Equally disturbing is the fallout of the implementation of the
Central fifth Pay Commission's recommendations after the earlier
UF Government's `virtual bonanza' to its employees. Sources say
that though the enhanced pay package for the bureaucracy would be
a strong incentive against administrative corruption, in money
terms the new wage bill has already begun to tell upon State
finances.
Mr. Karunanidhi's latest budget itself is silent on this, but
makes a helpless reference to the Pension bill shooting upto Rs.
2,517 crores this year from last year's Rs. 1691 crores. This is
a ``rapidly increasing'' item of State spending, it adds.
Notwithstanding the buoyancy in revenue receipts last year,
disbursements from the revenue account have exceeded income by a
massive Rs. 3,700 crores. Adding to Fort St.George's woe is the
rise in interest payments at Rs. 2582 crores last year, against
Rs. 2121 crores in 1998- 99.
Knowledgeable sources say that these figures point to disturbing
signals within. Though they admit that last year's Lok Sabha
polls did, to an extent, cut into development expenditure, the
Centre had, nonetheless, reimbursed most of the poll expenses of
about Rs. 40 crores. There is still the problem of revenue
expenditure outpacing revenue receipts over the years.
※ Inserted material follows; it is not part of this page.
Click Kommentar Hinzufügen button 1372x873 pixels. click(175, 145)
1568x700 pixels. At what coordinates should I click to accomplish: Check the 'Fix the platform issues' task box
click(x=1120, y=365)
Besides increasing staff costs and subsidies, sources say that
the cost of populist schemes like the ``Samathuvapurams'' added
to the financial strain. `Equality' was better instilled in the
minds of the young by an upgraded educational system rather than
through supposedly utopian communities, sources underscored. Yet,
in a pre-poll year all these are `no-touch sacred cows'.